Cloud object storage services (AWS S3, GCS, more recently Azure Blobs) were among the first cloud products to make us stop having to think about the servers that the cloud runs on.
Critical enablers for the serverless paradigm, they are often taken for granted and, it can be argued that they are one of the most under-appreciated components in the serverless landscape.
Let’s explore 6 powerful ways we use these services to decompose and decouple our applications; building more secure, more scalable applications faster and more cost-effectively.
6. Cross-cloud configurability
Object storage is one of the most mature services across most public clouds — AWS S3 was released in 2006 and Google Cloud Storage in 2010. Whatever the specific reasons for your data to be distributed across clouds — I generally advocate for simplicity and don’t typically recommend it — you can be fairly certain of parity in terms of basic features across these platforms.

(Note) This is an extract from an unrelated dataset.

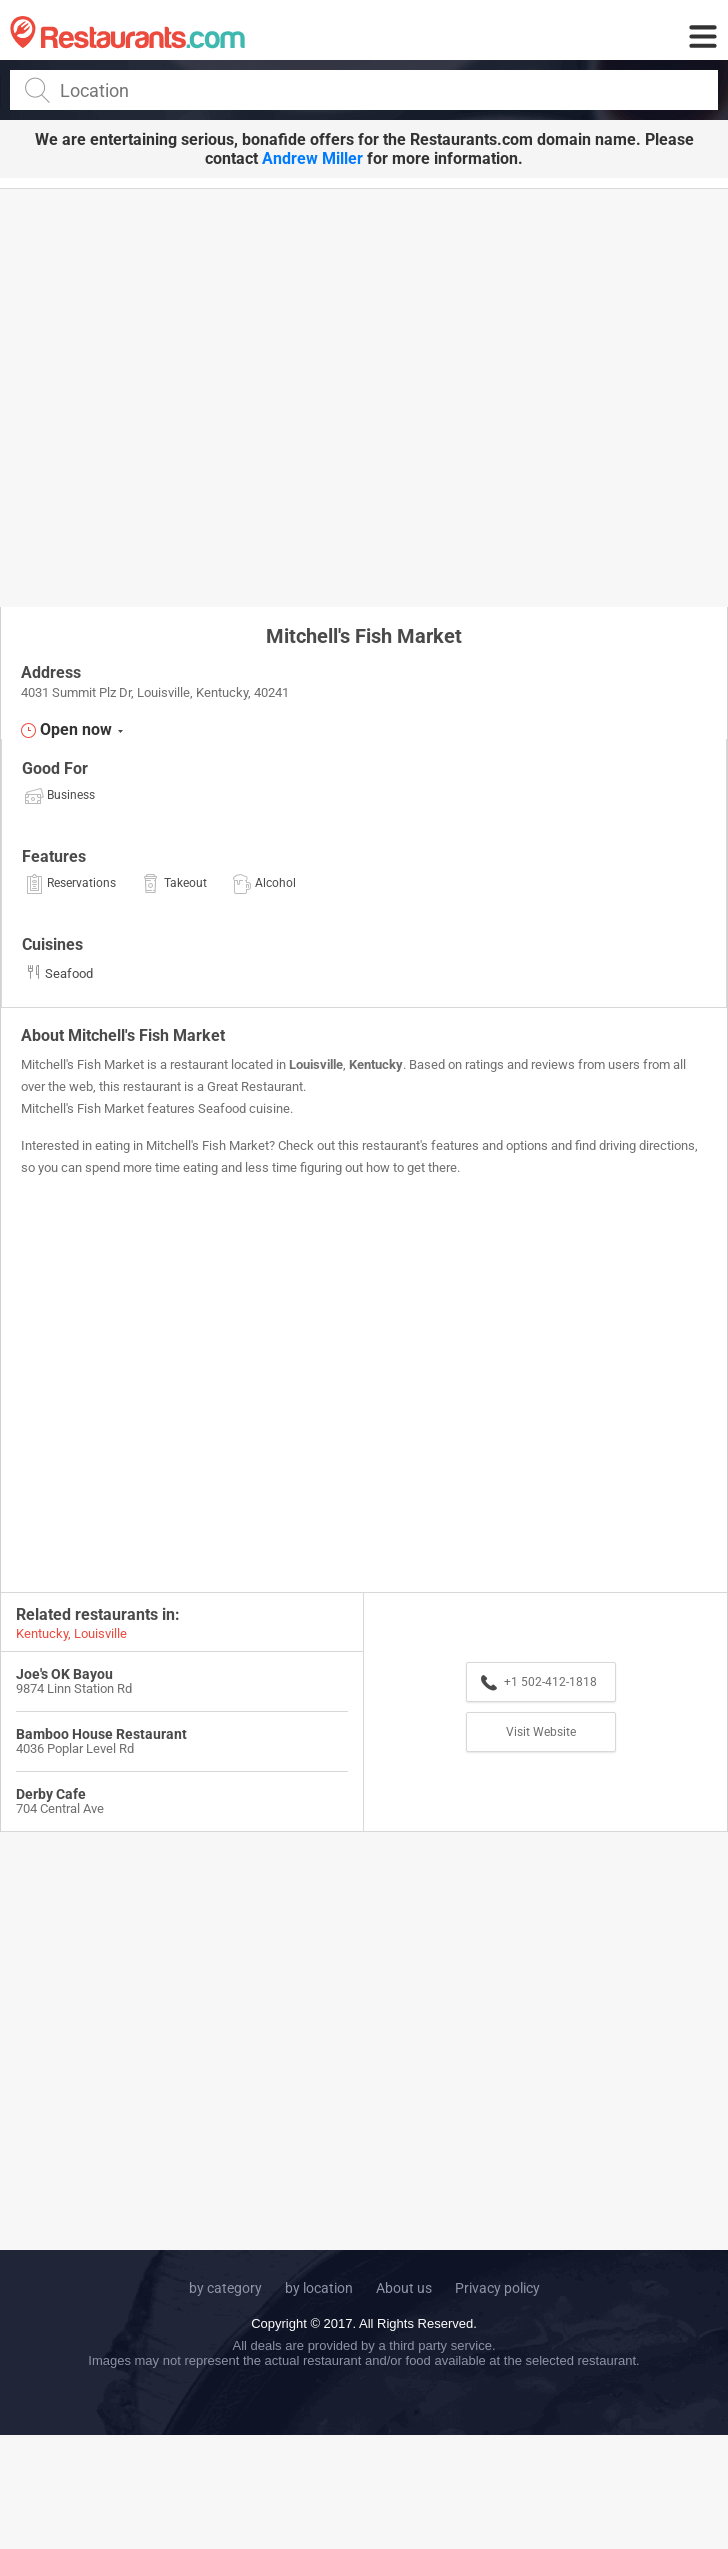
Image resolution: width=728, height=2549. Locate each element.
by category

To get an idea of the differences across clouds, I created a single, working, multi-cloud (incl. Azure) Terraform configuration:
With this configuration we get a privately accessible store in one region of each cloud provider, allowing us to implement our own processes for make copies of our data across providers. (Although it demonstrates these basic features across clouds, it doesn’t go much further than that, so YMMV. In the rest of the article we will be talking about features available in AWS.)
Keys to the kingdom
5. Granular permissions
Object stores are in essence key-value stores, which makes for relatively straightforward options in terms of the actions that can be performed and the scope of objects permissions apply to.
Each individual object has a unique reference that can be used in IAM permissions as a resource ARN, e.g.
arn:aws:s3:::bucket_name/key_name. This lets us leverage the platform’s powerful security features, such as role-based access control and the ability to generate temporary credentials.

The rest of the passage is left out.